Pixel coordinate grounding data
::::
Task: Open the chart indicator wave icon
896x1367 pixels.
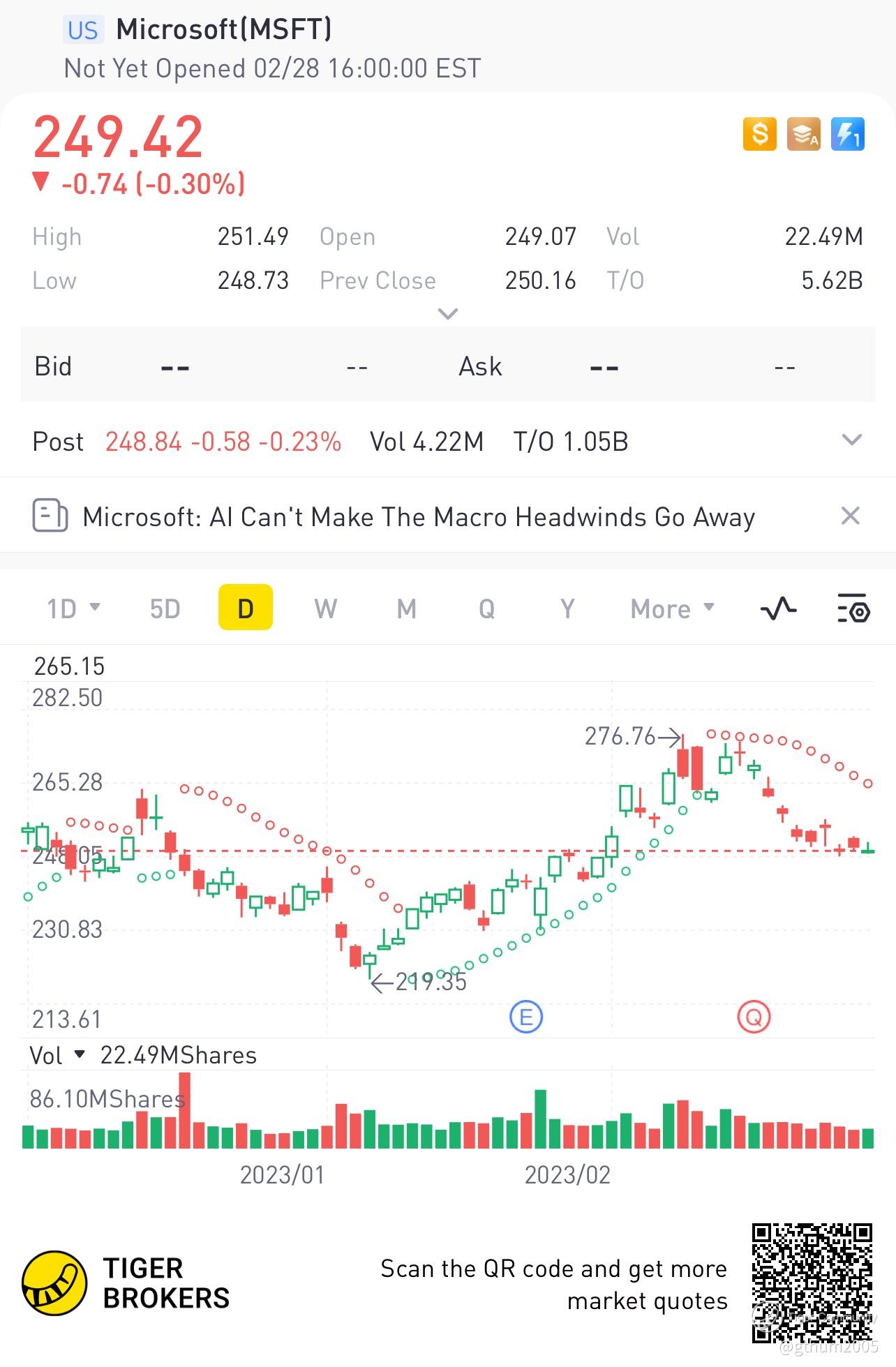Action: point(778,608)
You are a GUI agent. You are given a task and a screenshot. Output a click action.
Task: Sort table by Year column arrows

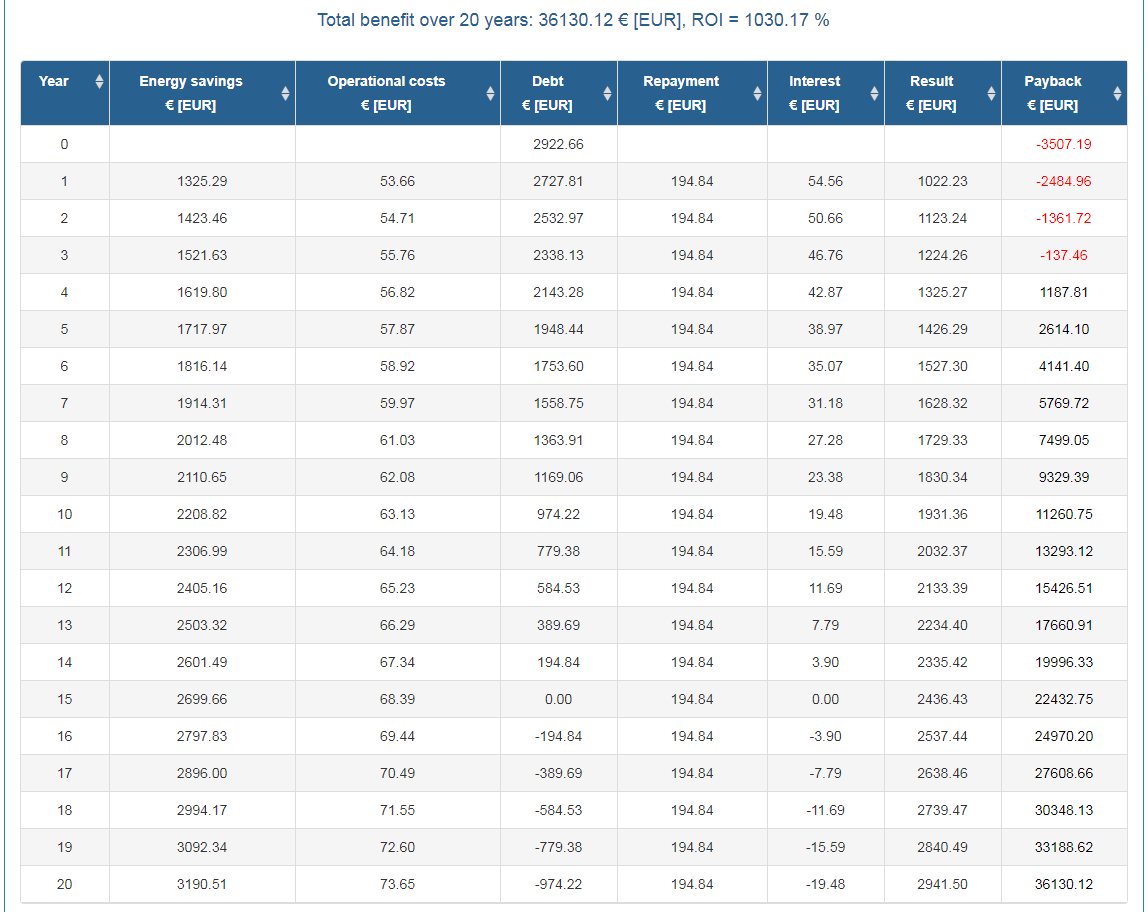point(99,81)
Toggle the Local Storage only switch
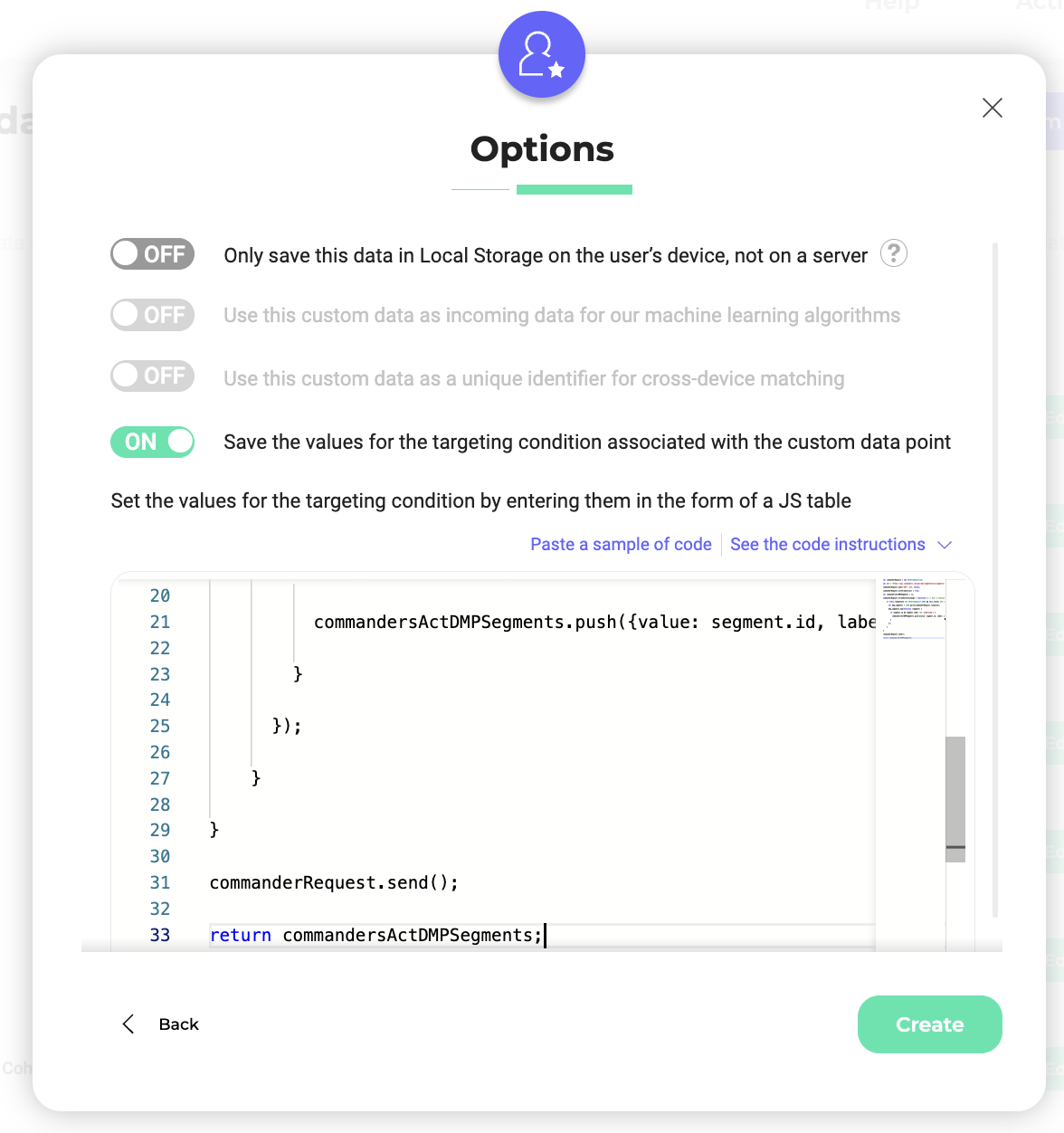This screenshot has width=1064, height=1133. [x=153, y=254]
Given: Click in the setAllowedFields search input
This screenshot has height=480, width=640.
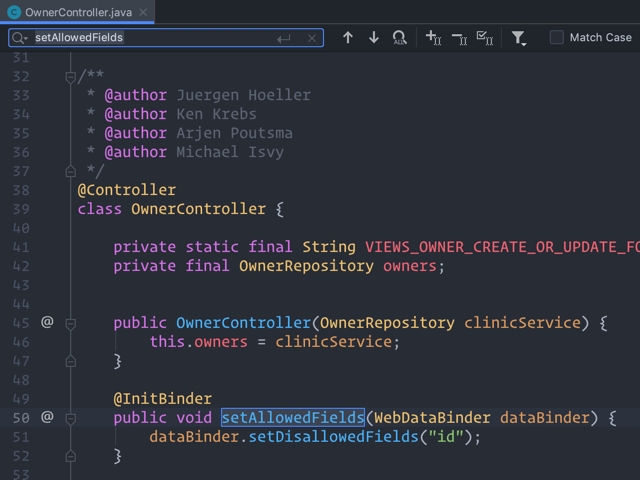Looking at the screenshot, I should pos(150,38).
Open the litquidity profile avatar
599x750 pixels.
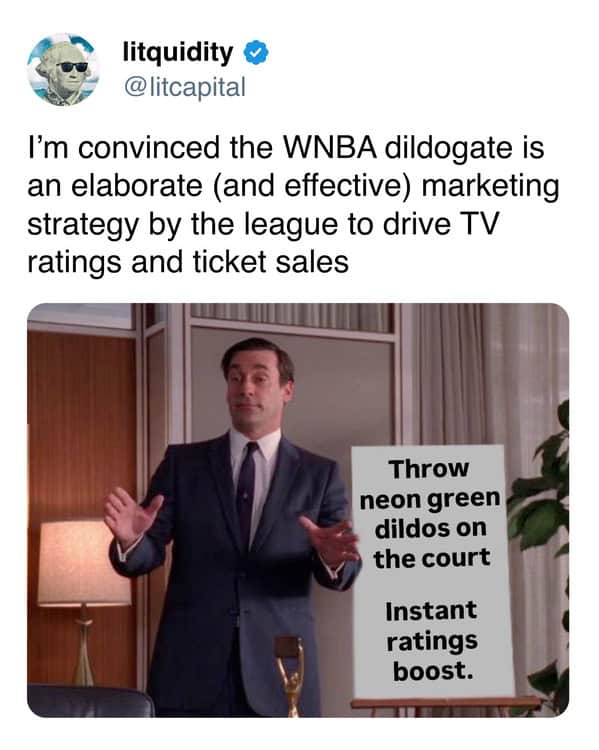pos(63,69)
::::
Exercise requirements: Set down exactly the lines between the line containing "You are a GUI" and the end of the records above, both ends included; pictures stay out.

Completed exercise:
You are a GUI agent. You are given a task and a screenshot. Output a click action.
Task: Sort table by Year column arrows

point(99,81)
Toggle the Local Storage only switch
This screenshot has width=1064, height=1133. [x=153, y=254]
Given: Click in the setAllowedFields search input
This screenshot has height=480, width=640.
Looking at the screenshot, I should pos(150,38).
Open the litquidity profile avatar
599x750 pixels.
pos(63,69)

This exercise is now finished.